Hi! My name is Leah Fast and I just finished my freshman year at Notre Dame, where I am studying chemical engineering. I am from the metro Detroit area, and I am so excited to be at Bertrand Farm! My main interests in interning this summer are to learn about sustainable, organic agriculture and to help with farm camp. I am grateful for the opportunity to be here and I am looking forward to the rest of the summer! – Leah

 

 

 

 

 

CSA Week 6

Cropping up …

New produce this week or soon after includes beets and beet greens, turnips and turnip greens, strawberries, and nasturtiums. Green onions, kale, lettuce, sugar snap peas, and Swiss chard are continuing strong.

Remember to check the “Produce Index” page to find storage advice for this season’s produce to date, simple dishes, and recipe links all in one place. Helpful online recipe databases include Yummly (with personalized recipe searches) and Food52 (contains some good articles on food storage). Feel free to share other recipe or storage sources you’ve found helpful.

Beets and beet greens: Remove greens and store them tightly sealed in the refrigerator. Don’t wash until ready to use. If already washed, place a dry cloth or paper towel in the bag with the beet greens to absorb moisture; if not washed, place a slightly damp cloth or paper towel in the bag to provide humidity. Store beets sealed in the refrigerator. 

Nasturtiums: Store upright in a jar or other container of water (like flowers). These edible flowers provide a crisp, peppery flavor in a salad.

 

 

 

 

 

 

Strawberries:  Strawberries are best eaten soon after picking. Storing strawberries in the refrigerator will slow spoilage, but it will also compromise flavor. Store sealed with a cloth to absorb excess moisture. Don’t rinse until ready to use. Remove the green hulls only after rinsing to prevent berries soaking up rinse water.

Turnips and turnip greens: Remove greens and store them tightly sealed in the refrigerator. Don’t rinse until ready to use. If already rinsed, place a dry cloth or paper towel in the bag to absorb moisture; if not rinsed, place a slightly damp cloth or paper towel in the bag to provide humidity. Store turnips sealed in the refrigerator. 

 

Recipe: Asparagus with Pancetta and Pine Nuts

Serves 4

  • 4 oz. pancetta, diced
  • 1 tbsp butter
  • 1 lb. asparagus,  sliced into 2-inch pieces
  • 1 1/4 cups leeks, thinly sliced crosswise
  • 2 cloves garlic, minced
  • Zest of a lemon
  • 1 tsp orange zest (optional)
  • 2 tbsp toasted pine nuts
  • 1-2 tbsp Italian parsley, chopped
  • Salt and freshly ground pepper to taste

1. Sauté pancetta, stirring frequently, over medium heat, until crisp and lightly golden.
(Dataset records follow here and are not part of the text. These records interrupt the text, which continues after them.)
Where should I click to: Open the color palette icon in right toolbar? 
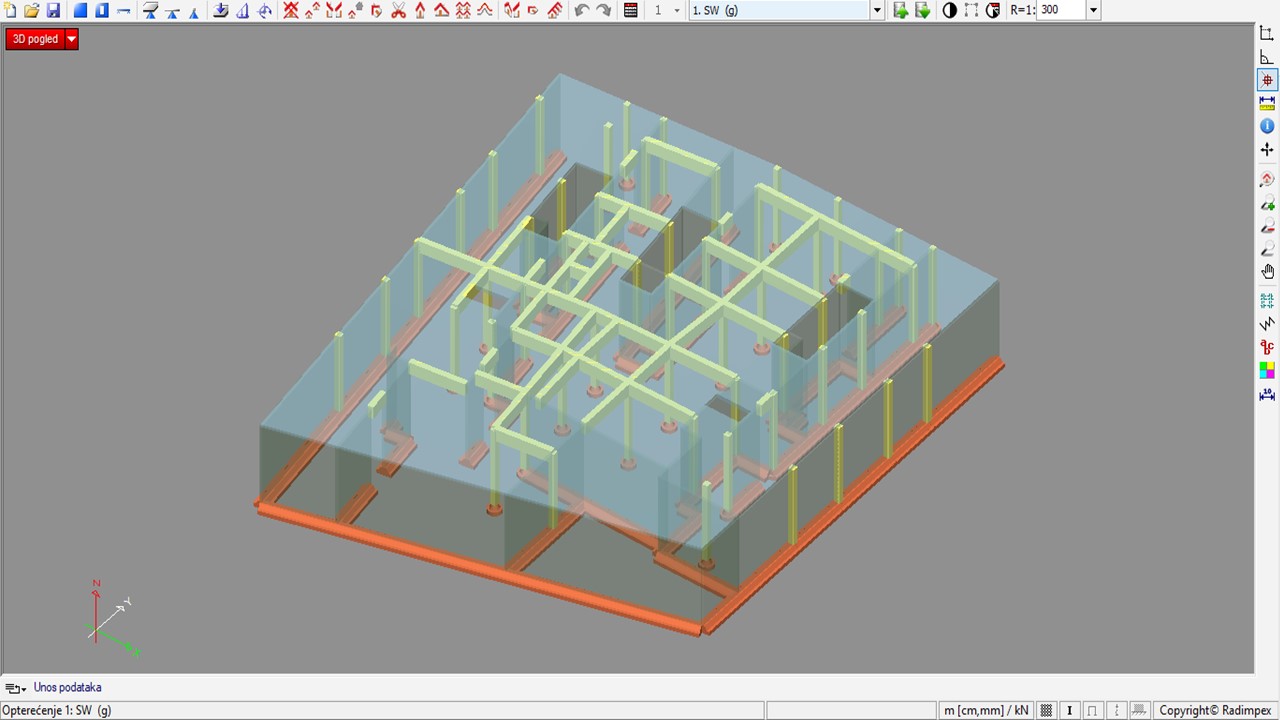[1267, 370]
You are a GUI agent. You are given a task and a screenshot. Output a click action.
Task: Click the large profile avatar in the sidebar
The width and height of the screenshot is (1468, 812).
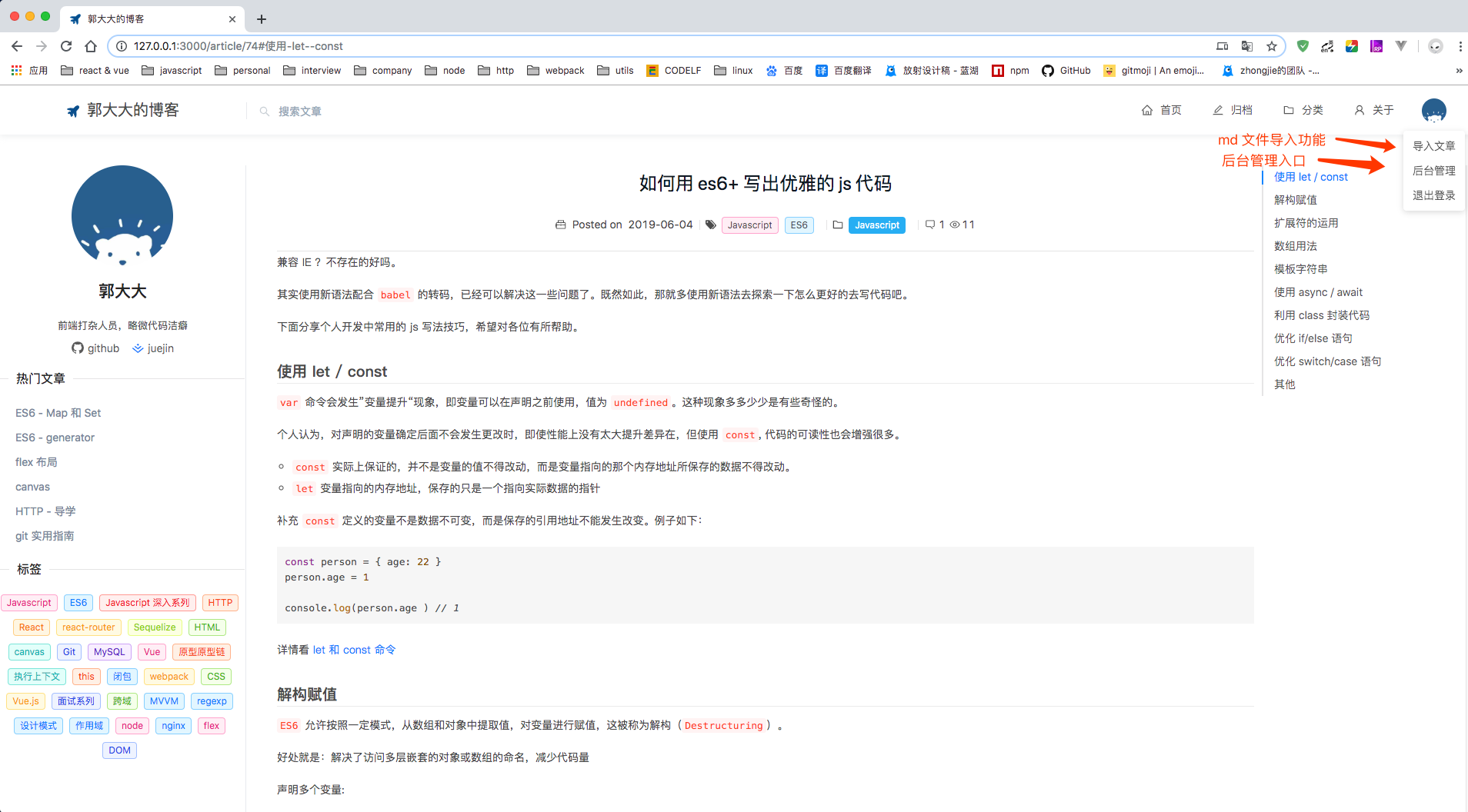click(x=122, y=216)
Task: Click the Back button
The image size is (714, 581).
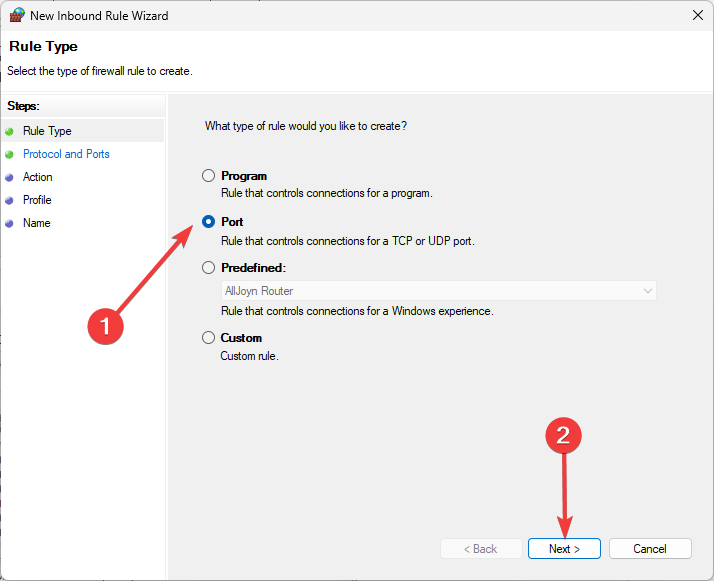Action: click(x=481, y=549)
2. Add butter to pan. Add asparagus and leeks and sauté until asparagus is tender crisp (about 3-4 minutes).

3. Add garlic, lemon and orange zest, toasted pine nuts, and parsley and sauté until fragrant (about 1 minute). Season to taste with freshly ground pepper and salt and serve.

Source: kaykay, Food52

CSA Week 5

In this week’s box:
arugula, asparagus, kale, leeks, leek scapes, lettuce, spinach, sugar anne peas, swiss chard,
& a bouquet of sweet william flowers

Remember to check the “Produce Index” page to find storage advice for this season’s produce to date, simple dishes, and recipe links all in one place. Below are storage tips for new produce.

Asparagus: Store upright in a jar or other container of water (like flowers) with a plastic bag over the jar to trap moisture and create a humid environment. Place in the refrigerator.
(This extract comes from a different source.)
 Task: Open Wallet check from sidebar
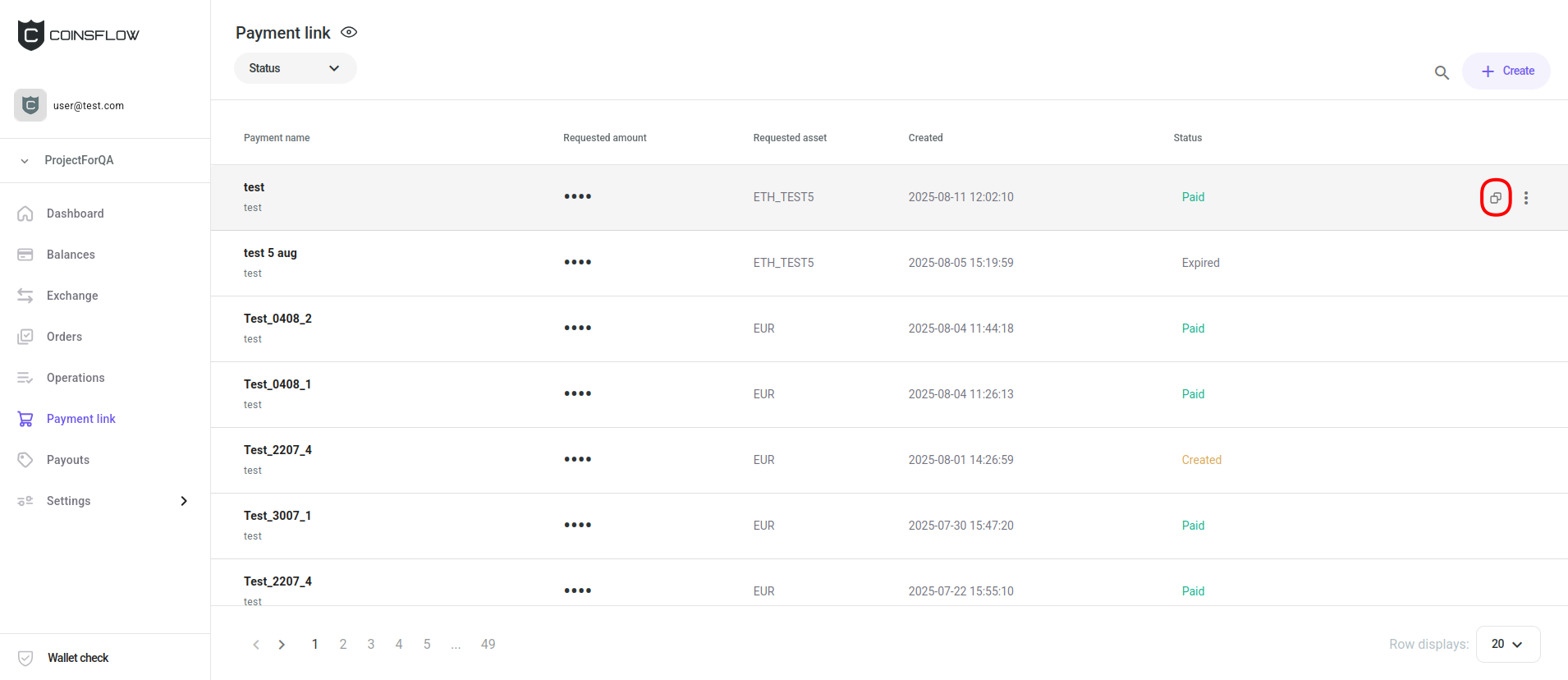tap(77, 658)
Leek Scapes: Store sealed (with leeks, if you would like) in the refrigerator. Or store like asparagus.

 

Leek scapes are long, thin stalks with bulbs that taper to a point. (In photo: The leek scapes are leaning against the basket.)

 

 

 

 

 

Sugar Anne Peas (sugar snap peas): For most varieties of peas, store tightly sealed in the coldest part of the refrigerator.

Note: Best when eaten soon after picked. Their flavor, particularly their sweetness, fades noticeably with each passing day.

 

 

 

 

Swiss Chard: Keep tightly sealed in the refrigerator. Don’t wash until ready to use. If already washed, place a dry cloth or paper towel in the bag with the lettuce to absorb moisture; if not washed, place a slightly damp cloth or paper towel in the bag to provide slight humidity.